Thanks for any help and suggestions.


----------



## fkane (Apr 29, 2009)

I have tried both one side and two sides and I feel one side is faster and better. With two sides at once the top is over done before the bottom is up to temp.
Instead of pads or teflon I used three sheets of copy paper on the top and one on the bottom. The copy paper helps to level out the top platen with the ornament which is not level (flat).
I was able to do four up, aprox 1" apart in the middle of the platen. I used tape, not spray.
Plan on 10% to 15% scrap rate depending on the design.

Hope this helps.

Kane


----------



## casperboy77 (May 20, 2009)

Kane,

Thanks for the info! So you sublimate the top and then flip it over and sublimate the bottom? Or do you just sublimate one side only and leave the back white/blank? Thank you again.


----------



## joeshaul (Mar 1, 2008)

For ceramic ornaments I do both sides at once, usually use the green heat pad that's similar to the platen's bottom overtop, and bake a little bit longer and higher than mfg specs. 

Alignment is the hardest part, I believe there are usually templates available that have both sides and the shape, I either delete the shape and create my own, or will add a quarter inch or more bleed/contour to the existing shape just in case I get it off a little bit. Usually lay the template face up on the heat press, lay my ornament down overtop, then overlap, give it an eyeball and maneuver until I like how it's positioned on both sides, crease the paper slap the green rubber overtop, and press. 

I've only done probably about 40 total and luckily haven't broken any, although I have come across some that were a bit misshapen and thought they'd break. I did have a couple where my registration was off, usually I'd toss em in as a freebie. My bottom side usually comes out a little bit brighter/less cured than the top, never had any complaints though. 

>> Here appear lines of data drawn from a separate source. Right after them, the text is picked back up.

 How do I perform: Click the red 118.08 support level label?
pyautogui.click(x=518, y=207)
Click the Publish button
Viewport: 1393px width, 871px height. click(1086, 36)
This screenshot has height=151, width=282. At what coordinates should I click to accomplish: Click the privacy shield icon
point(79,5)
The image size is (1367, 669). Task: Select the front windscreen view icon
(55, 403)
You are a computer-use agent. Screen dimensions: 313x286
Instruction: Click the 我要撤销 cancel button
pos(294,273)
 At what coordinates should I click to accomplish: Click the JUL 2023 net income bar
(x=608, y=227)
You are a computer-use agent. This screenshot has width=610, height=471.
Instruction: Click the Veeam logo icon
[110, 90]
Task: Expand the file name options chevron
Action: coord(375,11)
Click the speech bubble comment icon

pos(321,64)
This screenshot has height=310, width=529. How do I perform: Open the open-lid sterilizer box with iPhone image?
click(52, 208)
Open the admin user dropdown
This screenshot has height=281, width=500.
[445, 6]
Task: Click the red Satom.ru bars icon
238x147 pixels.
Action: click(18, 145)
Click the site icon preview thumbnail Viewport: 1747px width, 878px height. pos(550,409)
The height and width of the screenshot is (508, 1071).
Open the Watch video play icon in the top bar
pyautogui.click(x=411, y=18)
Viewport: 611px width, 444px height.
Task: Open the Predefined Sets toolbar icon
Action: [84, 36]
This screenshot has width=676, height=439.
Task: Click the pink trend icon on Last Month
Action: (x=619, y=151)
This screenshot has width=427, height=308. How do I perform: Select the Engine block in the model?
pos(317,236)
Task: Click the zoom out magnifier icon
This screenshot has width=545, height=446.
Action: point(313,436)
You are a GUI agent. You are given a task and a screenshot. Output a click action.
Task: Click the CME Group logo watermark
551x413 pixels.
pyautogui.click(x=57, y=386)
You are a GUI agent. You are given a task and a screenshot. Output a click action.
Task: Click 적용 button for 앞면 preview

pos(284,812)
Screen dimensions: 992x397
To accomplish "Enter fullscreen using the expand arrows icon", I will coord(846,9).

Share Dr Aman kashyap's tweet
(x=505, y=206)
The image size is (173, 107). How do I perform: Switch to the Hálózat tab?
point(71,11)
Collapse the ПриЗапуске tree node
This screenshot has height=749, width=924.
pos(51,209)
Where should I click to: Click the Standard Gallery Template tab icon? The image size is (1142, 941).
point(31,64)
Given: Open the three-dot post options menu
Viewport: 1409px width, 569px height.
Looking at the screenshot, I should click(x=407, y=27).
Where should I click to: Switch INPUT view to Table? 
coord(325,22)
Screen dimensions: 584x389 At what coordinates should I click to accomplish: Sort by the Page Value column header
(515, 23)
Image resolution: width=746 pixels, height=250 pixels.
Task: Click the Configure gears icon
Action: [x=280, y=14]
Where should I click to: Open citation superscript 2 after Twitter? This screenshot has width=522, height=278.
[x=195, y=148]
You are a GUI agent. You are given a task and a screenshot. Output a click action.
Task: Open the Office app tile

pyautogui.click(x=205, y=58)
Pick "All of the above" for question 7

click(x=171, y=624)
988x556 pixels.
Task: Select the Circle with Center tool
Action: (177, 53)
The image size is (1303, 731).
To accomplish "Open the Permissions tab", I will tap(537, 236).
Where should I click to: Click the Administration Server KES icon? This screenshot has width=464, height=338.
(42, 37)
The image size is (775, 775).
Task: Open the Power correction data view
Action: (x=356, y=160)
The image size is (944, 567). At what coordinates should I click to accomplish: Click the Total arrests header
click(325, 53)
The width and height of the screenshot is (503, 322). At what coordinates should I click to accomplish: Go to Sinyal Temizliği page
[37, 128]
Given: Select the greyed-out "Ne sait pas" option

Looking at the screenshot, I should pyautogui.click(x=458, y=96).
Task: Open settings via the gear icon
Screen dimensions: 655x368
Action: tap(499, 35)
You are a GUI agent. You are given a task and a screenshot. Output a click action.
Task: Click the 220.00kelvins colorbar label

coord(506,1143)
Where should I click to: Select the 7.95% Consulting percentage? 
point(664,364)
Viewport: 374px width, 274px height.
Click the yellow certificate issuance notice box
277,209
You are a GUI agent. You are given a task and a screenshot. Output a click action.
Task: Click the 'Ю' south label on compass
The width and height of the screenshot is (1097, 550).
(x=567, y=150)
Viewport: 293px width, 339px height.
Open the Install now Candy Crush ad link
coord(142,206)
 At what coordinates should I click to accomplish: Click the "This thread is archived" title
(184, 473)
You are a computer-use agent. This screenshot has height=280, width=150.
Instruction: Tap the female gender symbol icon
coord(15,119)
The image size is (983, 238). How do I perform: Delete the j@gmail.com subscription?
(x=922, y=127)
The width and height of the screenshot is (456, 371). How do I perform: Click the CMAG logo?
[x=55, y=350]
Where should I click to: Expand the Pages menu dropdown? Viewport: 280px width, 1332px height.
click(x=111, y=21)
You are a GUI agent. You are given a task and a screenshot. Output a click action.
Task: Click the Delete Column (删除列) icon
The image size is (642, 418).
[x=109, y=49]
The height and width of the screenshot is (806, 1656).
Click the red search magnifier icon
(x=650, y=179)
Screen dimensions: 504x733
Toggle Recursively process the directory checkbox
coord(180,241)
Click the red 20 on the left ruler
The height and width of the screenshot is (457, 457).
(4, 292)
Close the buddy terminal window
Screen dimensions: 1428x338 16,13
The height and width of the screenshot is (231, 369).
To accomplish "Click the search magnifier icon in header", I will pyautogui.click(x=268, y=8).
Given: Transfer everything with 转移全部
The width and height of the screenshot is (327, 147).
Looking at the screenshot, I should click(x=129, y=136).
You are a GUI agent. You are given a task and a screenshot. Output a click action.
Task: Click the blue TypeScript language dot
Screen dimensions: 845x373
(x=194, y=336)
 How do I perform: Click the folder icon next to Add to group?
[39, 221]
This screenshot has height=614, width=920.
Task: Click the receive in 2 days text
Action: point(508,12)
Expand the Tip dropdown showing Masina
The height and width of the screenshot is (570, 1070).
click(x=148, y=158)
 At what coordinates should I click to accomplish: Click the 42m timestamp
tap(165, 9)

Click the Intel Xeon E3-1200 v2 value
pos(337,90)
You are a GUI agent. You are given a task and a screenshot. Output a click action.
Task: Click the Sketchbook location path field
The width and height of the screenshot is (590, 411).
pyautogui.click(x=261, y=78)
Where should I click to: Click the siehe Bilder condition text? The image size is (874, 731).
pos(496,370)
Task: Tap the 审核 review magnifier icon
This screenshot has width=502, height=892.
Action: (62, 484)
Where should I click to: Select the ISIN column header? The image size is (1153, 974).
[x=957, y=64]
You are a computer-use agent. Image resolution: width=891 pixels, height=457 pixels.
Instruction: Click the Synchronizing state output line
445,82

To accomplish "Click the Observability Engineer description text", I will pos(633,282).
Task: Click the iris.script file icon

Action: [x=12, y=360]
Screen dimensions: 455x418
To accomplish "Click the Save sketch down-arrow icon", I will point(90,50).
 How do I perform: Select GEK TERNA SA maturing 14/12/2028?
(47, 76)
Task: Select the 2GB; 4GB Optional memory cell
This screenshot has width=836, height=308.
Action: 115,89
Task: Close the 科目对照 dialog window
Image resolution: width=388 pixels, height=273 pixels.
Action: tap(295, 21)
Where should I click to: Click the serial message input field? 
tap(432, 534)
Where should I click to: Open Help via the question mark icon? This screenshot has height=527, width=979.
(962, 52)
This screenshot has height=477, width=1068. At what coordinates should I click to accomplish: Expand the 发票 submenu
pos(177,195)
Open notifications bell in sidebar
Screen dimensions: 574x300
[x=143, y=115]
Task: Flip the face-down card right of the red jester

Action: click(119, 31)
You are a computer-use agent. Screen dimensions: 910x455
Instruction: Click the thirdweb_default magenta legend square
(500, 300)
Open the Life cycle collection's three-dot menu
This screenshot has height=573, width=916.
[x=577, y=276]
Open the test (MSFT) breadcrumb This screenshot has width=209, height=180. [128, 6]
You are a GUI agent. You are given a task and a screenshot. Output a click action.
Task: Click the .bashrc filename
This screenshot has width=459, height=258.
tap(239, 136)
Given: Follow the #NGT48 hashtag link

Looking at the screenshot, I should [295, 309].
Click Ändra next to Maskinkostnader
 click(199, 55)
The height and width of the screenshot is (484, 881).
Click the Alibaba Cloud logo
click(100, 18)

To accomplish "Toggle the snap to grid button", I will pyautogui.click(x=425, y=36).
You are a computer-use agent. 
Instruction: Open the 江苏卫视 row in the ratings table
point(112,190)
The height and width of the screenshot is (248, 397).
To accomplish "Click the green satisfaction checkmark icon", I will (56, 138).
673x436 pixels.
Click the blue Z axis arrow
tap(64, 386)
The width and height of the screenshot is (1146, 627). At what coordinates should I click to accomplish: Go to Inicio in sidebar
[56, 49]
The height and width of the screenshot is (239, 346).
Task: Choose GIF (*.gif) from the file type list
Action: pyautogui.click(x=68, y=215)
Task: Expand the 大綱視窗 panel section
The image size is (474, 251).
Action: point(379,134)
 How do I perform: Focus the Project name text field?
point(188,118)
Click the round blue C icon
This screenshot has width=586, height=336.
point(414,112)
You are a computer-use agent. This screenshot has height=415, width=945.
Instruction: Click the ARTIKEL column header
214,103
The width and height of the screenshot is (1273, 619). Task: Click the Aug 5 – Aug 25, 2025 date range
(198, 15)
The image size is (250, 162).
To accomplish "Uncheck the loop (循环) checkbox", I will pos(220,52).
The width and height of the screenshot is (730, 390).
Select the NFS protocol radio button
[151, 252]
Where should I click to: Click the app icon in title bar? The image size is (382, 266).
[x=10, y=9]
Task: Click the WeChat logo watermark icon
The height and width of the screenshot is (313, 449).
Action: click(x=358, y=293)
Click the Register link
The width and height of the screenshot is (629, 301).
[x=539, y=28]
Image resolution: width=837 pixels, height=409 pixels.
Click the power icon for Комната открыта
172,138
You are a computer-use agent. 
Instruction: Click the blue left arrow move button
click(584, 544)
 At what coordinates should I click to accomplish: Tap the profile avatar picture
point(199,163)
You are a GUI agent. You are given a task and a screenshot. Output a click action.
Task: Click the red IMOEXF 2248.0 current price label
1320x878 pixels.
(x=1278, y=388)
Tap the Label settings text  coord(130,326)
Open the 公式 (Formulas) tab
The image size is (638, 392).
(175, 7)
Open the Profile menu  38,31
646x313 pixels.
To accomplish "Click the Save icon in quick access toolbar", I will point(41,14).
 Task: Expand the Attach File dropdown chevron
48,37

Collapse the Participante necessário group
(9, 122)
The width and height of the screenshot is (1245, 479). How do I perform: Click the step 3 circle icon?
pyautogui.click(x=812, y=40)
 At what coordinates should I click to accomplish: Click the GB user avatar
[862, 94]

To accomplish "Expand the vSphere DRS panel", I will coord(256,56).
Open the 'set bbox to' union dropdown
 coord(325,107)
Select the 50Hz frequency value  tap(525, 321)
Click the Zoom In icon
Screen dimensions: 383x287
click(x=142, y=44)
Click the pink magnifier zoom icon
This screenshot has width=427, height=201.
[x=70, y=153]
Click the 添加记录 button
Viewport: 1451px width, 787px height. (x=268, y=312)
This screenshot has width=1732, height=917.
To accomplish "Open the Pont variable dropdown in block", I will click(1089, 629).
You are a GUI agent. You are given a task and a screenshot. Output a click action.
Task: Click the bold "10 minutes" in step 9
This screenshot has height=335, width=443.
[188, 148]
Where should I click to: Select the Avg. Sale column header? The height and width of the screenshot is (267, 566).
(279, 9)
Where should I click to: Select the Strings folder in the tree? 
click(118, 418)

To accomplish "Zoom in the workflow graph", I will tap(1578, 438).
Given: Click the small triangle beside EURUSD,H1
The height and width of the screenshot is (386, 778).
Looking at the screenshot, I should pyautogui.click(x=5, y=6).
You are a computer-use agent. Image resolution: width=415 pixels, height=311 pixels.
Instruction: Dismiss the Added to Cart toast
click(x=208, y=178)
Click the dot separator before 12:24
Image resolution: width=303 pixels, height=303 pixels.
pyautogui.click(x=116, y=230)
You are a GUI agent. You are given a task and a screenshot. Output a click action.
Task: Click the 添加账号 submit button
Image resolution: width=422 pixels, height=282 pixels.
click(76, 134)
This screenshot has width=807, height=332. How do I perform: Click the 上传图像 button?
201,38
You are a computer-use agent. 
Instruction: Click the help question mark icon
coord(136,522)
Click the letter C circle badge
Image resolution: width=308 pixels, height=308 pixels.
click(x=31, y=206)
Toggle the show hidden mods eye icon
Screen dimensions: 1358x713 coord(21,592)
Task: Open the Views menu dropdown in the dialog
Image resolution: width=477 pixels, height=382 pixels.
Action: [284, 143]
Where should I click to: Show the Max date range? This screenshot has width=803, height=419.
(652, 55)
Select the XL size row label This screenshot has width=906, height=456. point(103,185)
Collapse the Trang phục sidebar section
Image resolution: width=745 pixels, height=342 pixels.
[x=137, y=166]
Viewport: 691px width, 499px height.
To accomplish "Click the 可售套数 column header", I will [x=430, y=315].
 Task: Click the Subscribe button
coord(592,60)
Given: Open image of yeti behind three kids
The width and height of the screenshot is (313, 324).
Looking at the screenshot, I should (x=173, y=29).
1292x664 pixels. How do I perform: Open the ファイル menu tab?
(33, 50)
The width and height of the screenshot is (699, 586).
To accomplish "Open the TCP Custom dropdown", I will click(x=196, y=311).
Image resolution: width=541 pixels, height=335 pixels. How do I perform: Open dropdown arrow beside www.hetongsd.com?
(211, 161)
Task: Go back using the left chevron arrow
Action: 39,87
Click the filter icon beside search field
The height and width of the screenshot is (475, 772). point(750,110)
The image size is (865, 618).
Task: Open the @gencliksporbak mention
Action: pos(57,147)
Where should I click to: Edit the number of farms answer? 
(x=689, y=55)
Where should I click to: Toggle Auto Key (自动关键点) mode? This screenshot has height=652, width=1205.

FRP ornaments I usually do one side at a time, they're a lot easier to work with and have a better overall color gamut as they're usually a purer white and not an ivory like ceramic, but people don't go gaga over them like they do ceramics.


----------



## fkane (Apr 29, 2009)

Jim,

We do both sides always. Do the entire run one side then tape the design to the back and press again. If the pieces are not cool before pressing the back you will not get consistent results.

Joe,

We pencil horizontal and vertical lines through the designs on the back of the sheet before cutting. This is done on a light table and only takes seconds but helps with registration rejects. We do get some broken ones but very few.


----------



## casperboy77 (May 20, 2009)

Thanks so much for the help!


----------



## conde tech (Nov 15, 2007)

I sublimate mine one side at a time. Allow the ornament to completely cool. If you try to center a hot ornament, the image you are trying to center will start to sublimate.

Press for 3 1/2 -4 min at 400 degrees. Place felt pad on press, turn transfer iamge side face up and turn ornament face down...cover with green heat conductive pad...close press using med. pressure.


----------